YOUR OBJECTIVE
Of all the lines in these entries, count those that contain "computer" and give only the total.

INPUT RECORDS START

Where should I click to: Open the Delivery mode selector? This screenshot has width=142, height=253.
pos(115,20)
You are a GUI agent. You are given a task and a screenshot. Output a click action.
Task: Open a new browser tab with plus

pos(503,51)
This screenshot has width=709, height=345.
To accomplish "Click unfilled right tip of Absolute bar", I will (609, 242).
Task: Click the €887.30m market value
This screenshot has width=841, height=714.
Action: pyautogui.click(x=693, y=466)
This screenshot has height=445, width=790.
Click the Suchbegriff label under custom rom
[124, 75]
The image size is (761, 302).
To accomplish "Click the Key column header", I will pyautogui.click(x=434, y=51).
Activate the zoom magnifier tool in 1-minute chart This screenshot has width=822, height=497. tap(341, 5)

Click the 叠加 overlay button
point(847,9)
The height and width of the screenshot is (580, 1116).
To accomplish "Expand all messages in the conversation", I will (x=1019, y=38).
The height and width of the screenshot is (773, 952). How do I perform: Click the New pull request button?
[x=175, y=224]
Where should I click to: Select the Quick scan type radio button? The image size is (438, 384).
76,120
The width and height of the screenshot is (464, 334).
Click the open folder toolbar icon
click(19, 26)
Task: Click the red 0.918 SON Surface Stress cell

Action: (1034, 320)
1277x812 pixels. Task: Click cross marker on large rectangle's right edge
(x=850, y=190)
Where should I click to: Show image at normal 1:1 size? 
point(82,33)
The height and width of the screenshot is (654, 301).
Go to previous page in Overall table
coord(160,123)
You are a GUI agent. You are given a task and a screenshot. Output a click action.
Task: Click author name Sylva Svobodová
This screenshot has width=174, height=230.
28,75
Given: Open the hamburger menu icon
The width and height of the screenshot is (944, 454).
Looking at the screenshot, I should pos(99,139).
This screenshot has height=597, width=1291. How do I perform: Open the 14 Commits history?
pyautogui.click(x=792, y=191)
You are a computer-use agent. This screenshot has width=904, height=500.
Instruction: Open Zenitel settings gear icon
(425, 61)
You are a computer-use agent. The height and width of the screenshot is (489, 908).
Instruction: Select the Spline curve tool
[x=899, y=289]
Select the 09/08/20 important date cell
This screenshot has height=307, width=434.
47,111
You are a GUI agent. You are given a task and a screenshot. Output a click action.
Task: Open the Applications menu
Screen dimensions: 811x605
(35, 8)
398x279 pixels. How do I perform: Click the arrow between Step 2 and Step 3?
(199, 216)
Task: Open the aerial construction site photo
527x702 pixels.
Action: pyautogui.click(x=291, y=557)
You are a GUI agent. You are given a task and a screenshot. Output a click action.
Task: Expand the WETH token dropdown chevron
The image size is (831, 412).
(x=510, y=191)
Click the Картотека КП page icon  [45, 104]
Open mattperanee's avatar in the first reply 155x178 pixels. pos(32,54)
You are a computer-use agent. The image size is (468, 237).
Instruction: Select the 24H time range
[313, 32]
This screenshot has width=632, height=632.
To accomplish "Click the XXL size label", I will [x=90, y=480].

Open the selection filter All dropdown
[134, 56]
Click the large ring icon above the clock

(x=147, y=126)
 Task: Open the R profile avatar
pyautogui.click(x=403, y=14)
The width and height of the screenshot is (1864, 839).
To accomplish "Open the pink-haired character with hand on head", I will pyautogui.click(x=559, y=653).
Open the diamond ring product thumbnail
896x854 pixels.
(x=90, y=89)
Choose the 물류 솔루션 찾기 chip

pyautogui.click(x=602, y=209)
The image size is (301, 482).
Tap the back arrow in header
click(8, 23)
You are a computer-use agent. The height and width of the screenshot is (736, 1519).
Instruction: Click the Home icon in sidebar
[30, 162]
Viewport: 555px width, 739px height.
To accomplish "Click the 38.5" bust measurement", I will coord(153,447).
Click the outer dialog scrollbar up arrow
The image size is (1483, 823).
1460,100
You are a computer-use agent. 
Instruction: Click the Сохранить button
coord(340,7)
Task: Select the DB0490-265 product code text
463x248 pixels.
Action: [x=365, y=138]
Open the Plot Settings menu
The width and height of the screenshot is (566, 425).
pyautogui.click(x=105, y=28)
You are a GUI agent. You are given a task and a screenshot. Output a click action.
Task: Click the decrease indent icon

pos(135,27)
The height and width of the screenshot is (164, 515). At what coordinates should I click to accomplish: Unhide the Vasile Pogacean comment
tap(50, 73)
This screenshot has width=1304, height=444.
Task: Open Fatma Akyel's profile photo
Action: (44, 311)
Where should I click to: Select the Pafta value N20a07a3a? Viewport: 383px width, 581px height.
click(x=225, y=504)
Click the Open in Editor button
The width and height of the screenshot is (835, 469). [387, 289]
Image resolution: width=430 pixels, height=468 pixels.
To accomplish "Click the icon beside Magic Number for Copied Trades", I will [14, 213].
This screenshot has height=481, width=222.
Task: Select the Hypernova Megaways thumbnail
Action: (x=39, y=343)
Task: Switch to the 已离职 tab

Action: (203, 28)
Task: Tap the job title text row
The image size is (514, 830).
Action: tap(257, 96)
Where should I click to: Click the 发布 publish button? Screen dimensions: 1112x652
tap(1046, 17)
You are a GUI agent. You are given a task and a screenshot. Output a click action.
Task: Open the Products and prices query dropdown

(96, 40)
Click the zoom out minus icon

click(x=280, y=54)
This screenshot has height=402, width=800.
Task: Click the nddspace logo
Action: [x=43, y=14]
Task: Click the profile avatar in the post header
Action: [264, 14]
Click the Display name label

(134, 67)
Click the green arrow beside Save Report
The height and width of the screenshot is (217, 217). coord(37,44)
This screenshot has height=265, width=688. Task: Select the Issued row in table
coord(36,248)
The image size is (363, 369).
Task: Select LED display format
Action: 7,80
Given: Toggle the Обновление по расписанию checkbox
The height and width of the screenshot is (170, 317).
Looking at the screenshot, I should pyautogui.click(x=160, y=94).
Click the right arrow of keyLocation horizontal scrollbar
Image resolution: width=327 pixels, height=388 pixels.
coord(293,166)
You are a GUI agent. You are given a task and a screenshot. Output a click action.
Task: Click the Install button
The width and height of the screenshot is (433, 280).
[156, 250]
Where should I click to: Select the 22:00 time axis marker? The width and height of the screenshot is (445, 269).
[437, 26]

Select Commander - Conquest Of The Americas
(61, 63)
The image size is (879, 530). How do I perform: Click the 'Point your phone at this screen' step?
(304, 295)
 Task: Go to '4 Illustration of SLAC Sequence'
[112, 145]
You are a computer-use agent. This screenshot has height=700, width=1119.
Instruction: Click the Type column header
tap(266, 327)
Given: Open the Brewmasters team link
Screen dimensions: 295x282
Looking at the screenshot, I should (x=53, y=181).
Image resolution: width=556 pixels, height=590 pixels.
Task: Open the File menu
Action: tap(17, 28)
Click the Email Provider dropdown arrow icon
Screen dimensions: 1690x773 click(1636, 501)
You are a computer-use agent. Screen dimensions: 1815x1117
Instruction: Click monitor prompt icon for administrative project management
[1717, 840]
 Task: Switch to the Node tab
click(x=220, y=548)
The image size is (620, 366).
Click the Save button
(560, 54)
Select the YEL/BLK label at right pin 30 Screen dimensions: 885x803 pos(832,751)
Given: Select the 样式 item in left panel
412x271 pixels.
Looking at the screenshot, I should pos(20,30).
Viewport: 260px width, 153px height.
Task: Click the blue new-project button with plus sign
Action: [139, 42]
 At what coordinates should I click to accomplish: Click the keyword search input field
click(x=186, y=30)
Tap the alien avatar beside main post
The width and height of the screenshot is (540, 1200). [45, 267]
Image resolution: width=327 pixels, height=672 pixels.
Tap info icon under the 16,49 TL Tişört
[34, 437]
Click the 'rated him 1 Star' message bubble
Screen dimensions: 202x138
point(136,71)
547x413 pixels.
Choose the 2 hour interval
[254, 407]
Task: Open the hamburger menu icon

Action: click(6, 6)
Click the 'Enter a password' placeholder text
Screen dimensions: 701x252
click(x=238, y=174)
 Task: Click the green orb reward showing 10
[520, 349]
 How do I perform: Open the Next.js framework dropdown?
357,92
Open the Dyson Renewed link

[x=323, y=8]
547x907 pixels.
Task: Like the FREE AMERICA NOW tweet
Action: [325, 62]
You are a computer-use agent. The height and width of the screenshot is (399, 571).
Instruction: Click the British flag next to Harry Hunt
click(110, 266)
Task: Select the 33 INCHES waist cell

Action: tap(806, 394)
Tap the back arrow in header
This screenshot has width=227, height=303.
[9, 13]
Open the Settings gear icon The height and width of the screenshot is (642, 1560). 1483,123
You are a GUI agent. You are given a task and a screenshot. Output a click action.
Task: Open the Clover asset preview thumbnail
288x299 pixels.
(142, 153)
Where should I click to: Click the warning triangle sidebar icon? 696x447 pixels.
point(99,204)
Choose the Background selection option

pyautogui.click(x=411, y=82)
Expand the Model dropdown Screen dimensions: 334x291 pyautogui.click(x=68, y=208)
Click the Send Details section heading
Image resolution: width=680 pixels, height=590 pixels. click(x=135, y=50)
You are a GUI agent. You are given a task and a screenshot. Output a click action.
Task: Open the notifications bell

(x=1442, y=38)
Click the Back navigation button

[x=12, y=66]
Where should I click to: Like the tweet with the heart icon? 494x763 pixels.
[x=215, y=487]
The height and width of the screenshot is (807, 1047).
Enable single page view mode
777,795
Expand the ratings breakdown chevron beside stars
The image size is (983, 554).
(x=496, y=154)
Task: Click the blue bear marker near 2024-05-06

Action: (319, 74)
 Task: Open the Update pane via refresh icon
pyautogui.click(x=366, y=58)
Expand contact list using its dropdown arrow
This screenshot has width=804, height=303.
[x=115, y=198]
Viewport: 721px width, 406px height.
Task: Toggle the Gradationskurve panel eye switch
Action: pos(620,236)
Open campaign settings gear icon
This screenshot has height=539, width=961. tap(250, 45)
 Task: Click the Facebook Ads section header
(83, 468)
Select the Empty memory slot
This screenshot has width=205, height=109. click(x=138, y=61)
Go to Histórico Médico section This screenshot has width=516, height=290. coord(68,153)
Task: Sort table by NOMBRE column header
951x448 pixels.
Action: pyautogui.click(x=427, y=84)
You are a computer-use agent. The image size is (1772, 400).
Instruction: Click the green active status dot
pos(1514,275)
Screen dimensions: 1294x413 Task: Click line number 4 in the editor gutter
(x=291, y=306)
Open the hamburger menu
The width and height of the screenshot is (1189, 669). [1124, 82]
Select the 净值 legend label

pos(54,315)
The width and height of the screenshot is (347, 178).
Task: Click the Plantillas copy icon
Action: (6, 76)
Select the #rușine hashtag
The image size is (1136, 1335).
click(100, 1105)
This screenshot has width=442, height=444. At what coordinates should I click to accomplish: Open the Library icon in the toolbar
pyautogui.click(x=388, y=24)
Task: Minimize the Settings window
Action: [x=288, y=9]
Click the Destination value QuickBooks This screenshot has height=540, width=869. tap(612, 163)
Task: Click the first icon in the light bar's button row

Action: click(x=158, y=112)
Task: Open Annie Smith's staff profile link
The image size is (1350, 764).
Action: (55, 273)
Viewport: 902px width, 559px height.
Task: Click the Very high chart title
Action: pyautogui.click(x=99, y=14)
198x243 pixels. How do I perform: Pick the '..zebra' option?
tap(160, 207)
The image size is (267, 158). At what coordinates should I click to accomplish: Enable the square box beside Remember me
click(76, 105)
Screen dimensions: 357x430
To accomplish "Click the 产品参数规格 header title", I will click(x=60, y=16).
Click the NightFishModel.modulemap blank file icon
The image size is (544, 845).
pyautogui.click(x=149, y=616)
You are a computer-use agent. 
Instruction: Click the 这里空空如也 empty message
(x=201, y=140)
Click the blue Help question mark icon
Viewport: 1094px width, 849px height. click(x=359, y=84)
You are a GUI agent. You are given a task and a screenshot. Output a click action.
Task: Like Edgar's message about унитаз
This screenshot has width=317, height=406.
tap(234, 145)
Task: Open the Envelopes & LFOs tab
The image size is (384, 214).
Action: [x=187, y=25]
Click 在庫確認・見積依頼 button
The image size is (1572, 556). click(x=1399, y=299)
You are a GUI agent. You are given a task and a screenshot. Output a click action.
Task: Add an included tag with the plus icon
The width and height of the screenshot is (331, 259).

INPUT RECORDS END

SOLUTION
10